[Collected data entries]
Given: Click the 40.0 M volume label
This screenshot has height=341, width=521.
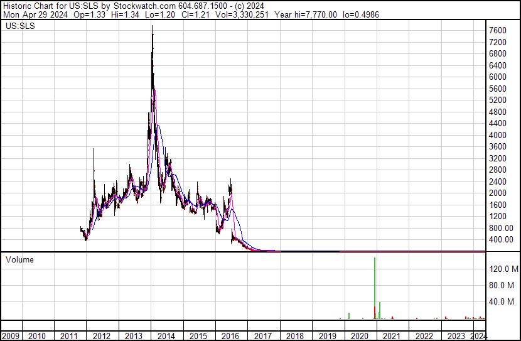Looking at the screenshot, I should point(502,302).
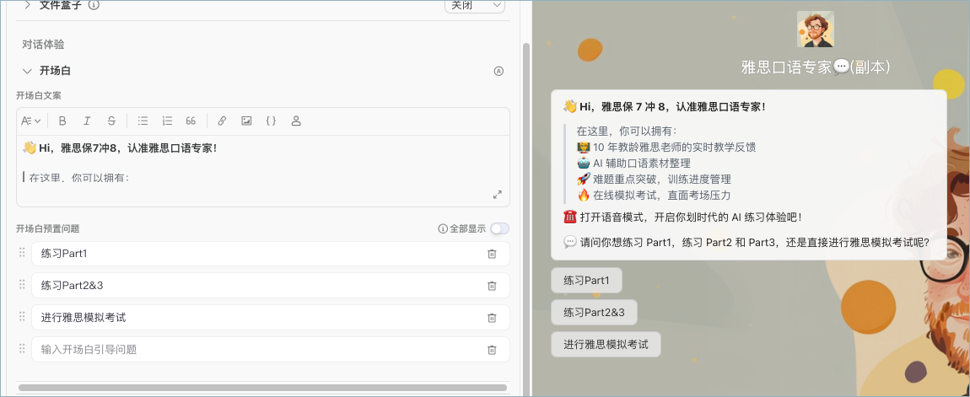Click 练习Part2&3 suggestion in preview

(594, 312)
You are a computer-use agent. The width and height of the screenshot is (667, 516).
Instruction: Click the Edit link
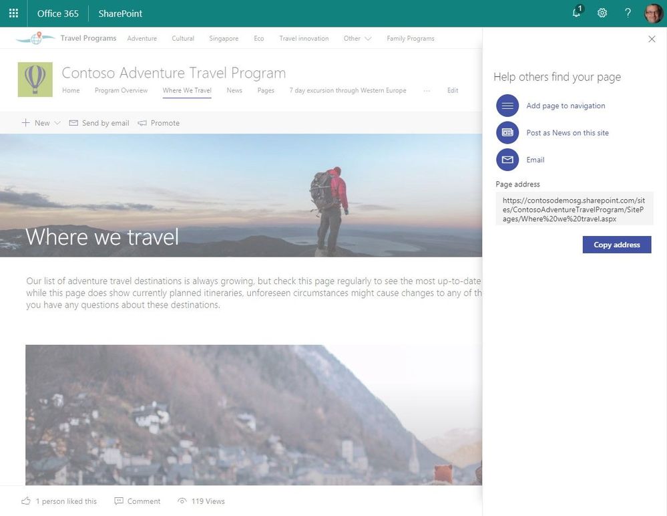tap(452, 90)
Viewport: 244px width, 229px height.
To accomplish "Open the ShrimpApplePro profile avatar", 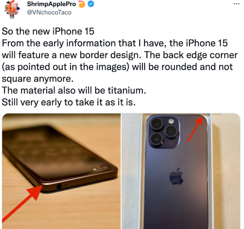I will 12,9.
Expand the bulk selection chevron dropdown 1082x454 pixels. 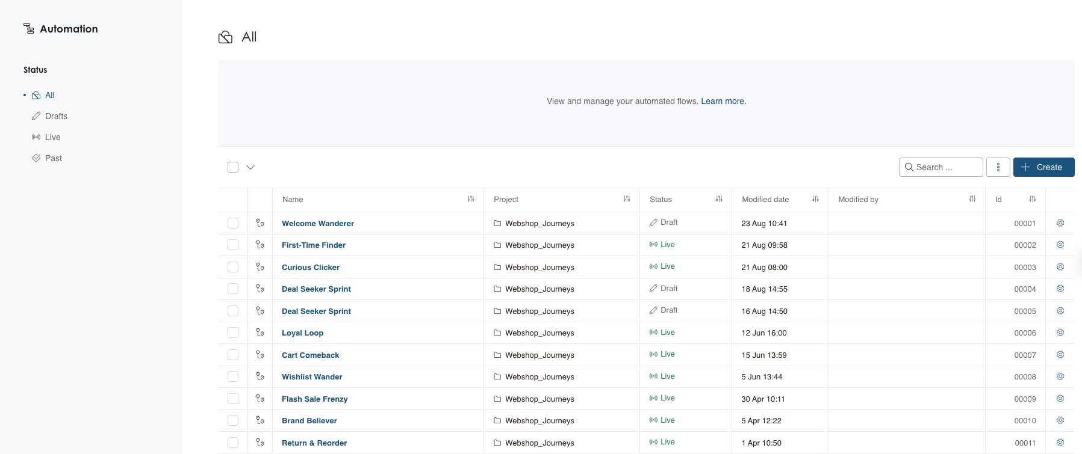pos(250,167)
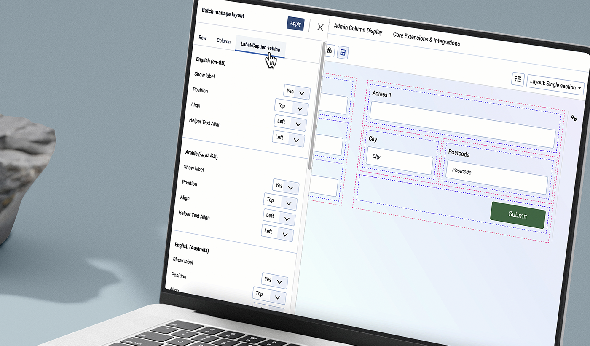The image size is (590, 346).
Task: Close the Batch manage layout panel
Action: [320, 27]
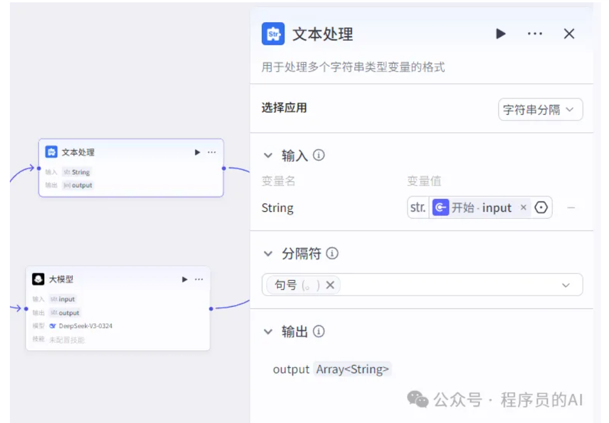This screenshot has height=423, width=609.
Task: Delete the String input row minus
Action: click(571, 208)
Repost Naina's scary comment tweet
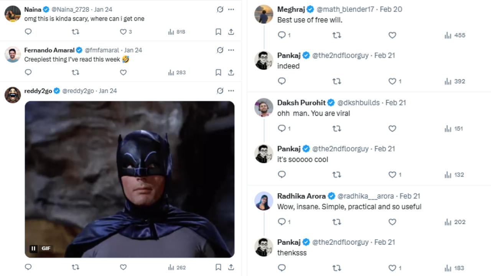Image resolution: width=491 pixels, height=276 pixels. tap(76, 32)
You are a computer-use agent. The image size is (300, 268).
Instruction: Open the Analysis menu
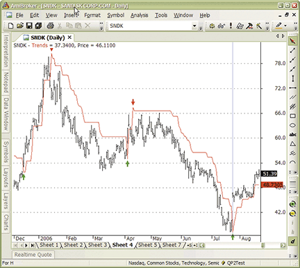pyautogui.click(x=140, y=15)
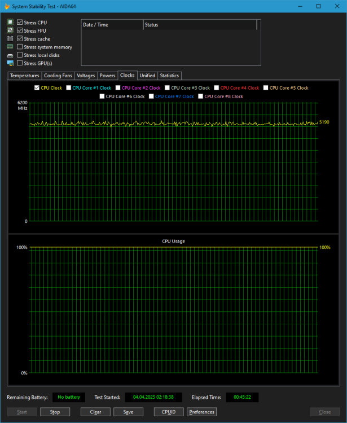Click the monitor icon beside Stress GPU(s)
The height and width of the screenshot is (423, 347).
click(x=10, y=63)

■ Task to carry out
Scan the lines above for the word "agent". Return each one that has it.

■ Answer to this problem
You are a computer-use agent. The width and height of the screenshot is (667, 516).
You are a computer-use agent. The image size is (300, 268).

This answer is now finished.